Dec. 9, 1999
This is my contribution to Connected Recollections, the journal collaboration project for the MEMOIR webring. The topic this month is:
What memory do the words "silent night" provoke for you?
Of course the first thing that comes to mind for "Silent Night" is the Christmas Carol. I considered being different and writing about, literally, silence and night, but that would be stretching too much.
It's a lovely carol, too. Not my favourite (O Holy Night is) but pretty and dignified. I just remembered the Simon and Garfunkel version, from the days of protest: they were singing the carol and in the background you could hear a radio newscast, at first very soft but growing louder and louder as the song went on. It was typical 60's (or early 70's) news.. Viet Nam, protests, discrimination, poverty.. the details have changed but the news hasn't. I think it carried the message at least as well as later songs such as "Do They Know it's Christmas" from the mid-80's.
I had to learn Christmas Carols in school. In Quebec in the 1950's if Jews attended public schools they learned about Christianity, specifically the Protestant variety, as those were the schools that admitted us. We studied Bible, both Old and New Testament. We sang hymns such as "Onward Christian Soldiers". We memorized the Lord's Prayer and repeated it every morning, along with saluting the flag and singing "O Canada". And nobody thought anything of it. Very religious people sent their children to parochial school if they could afford it.. and if not, they accepted the religious teaching as just another subject. This would be oh so politically incorrect nowadays but I doubt it did us any harm. I have only fond memories of Christmas at school, and my parents made sure I knew of my own heritage.

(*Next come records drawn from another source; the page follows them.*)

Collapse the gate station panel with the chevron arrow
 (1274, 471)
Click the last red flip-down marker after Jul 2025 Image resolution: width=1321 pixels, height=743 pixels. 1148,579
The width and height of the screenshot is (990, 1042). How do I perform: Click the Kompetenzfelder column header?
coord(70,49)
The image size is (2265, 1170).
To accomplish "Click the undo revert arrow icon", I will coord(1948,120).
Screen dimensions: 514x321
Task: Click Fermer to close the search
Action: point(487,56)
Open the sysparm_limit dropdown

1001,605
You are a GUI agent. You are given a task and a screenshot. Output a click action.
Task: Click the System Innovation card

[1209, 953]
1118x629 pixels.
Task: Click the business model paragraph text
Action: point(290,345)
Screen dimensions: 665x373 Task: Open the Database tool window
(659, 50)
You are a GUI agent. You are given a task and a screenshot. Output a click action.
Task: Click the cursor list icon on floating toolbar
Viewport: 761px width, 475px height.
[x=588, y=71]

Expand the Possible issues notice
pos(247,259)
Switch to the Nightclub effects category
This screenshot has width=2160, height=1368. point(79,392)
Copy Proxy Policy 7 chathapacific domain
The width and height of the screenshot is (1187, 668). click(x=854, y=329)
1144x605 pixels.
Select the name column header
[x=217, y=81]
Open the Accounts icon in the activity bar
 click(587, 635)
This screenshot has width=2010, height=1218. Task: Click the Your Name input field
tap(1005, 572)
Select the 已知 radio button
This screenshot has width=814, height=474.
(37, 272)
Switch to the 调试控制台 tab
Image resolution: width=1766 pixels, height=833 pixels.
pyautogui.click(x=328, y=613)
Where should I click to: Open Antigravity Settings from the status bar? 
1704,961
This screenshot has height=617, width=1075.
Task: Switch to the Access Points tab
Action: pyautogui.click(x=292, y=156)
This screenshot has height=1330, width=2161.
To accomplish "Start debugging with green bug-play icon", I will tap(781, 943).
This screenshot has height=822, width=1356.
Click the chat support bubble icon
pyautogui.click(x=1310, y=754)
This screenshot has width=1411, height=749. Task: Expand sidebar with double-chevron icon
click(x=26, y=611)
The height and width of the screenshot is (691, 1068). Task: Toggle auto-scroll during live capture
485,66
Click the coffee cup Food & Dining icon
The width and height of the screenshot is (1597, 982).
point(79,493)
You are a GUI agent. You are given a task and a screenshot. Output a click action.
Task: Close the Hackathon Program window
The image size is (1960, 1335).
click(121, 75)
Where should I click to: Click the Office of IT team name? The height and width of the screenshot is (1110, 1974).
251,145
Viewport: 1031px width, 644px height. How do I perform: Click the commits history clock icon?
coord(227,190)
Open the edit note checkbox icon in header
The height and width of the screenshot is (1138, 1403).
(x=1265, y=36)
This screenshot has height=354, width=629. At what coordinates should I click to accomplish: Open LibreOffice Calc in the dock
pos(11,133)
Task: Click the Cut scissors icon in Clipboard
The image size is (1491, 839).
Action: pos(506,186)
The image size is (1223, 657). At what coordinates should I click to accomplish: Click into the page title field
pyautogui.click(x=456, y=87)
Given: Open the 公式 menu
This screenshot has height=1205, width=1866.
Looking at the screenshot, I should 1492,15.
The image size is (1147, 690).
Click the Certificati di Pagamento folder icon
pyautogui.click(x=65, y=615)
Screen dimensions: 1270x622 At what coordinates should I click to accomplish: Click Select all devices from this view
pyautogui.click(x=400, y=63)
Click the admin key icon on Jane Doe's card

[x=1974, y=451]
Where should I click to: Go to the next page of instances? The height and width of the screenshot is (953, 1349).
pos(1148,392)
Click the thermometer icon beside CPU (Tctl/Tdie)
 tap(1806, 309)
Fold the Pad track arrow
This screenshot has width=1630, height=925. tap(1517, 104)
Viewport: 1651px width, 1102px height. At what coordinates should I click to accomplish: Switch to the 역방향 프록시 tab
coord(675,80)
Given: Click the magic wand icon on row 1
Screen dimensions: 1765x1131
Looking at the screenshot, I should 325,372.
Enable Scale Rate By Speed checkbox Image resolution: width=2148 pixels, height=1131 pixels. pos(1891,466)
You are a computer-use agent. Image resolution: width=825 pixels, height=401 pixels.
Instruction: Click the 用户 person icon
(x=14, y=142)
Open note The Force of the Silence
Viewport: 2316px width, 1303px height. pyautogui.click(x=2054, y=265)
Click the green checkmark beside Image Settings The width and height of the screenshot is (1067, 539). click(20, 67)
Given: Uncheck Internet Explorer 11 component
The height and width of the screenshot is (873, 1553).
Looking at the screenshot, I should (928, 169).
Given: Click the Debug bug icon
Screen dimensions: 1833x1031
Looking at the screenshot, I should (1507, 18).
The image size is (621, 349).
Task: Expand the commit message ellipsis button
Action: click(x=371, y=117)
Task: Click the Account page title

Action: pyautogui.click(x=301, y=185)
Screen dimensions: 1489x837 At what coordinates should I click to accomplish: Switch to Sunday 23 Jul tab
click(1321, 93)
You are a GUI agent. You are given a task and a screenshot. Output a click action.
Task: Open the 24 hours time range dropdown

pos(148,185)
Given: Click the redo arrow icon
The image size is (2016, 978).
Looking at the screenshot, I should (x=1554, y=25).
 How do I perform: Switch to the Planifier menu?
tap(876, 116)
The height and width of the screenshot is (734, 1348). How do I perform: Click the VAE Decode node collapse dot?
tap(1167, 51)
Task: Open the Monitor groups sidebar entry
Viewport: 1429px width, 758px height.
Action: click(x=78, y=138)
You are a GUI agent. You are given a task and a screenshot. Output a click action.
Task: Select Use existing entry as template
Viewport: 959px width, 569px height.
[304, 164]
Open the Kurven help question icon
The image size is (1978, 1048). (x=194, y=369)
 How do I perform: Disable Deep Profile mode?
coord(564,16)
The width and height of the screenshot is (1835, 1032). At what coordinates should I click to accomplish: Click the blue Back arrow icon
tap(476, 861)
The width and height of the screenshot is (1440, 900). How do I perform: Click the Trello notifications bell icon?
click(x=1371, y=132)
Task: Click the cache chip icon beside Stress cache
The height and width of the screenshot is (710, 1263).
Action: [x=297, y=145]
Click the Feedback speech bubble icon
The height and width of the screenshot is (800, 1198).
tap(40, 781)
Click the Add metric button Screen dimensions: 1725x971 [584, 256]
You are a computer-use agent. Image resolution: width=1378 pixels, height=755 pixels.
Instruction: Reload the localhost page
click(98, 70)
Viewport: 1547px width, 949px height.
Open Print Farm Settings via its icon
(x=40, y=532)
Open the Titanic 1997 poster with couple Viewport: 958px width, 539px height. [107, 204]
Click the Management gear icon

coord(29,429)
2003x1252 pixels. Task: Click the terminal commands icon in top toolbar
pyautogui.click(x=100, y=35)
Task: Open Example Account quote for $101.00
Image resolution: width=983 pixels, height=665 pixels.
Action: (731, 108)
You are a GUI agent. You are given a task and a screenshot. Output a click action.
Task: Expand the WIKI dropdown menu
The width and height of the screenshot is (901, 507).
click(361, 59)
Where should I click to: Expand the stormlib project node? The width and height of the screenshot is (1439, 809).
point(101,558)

One memory stands out in particular.. I was in grade 1 and it was the Christmas pageant. The entire school participated, and grade 1 played the elves. I remember little green costumes. We must have been adorable. Our job was to trim the tree. This was a really big deal for me, as I never got to do it in real life. I think all we actually had to do was sprinkle silver tinsel on the already decorated evergreen. I just loved that tinsel.. so soft and light and shiny. I remember the dress rehearsal going beautifully. We danced around the tree in a circle, throwing tinsel on it. Of course, it's bad luck when the rehearsal goes well.. during the performance, with all the parents watching, that evil tree FELL OVER! I think I fell too, but when you're six, you don't have far to fall so I'm not sure. I remember the audience laughing and some teachers putting it right, and I couldn't understand later why everyone said how wonderful it was.
It's almost the middle of December and there's no snow on the ground. This isn't very unusual.. I remember several years with little snow before January. We've spent more than half of the last fifteen Christmases in Florida, but I still feel that the season really isn't the same without snow. A blanket of snow on the ground reflects moonlight and city light so the sky never looks as black as it does down south.. and of course the snow muffles sound, and when the wind is still, the night is as close to   *silent*   as can be.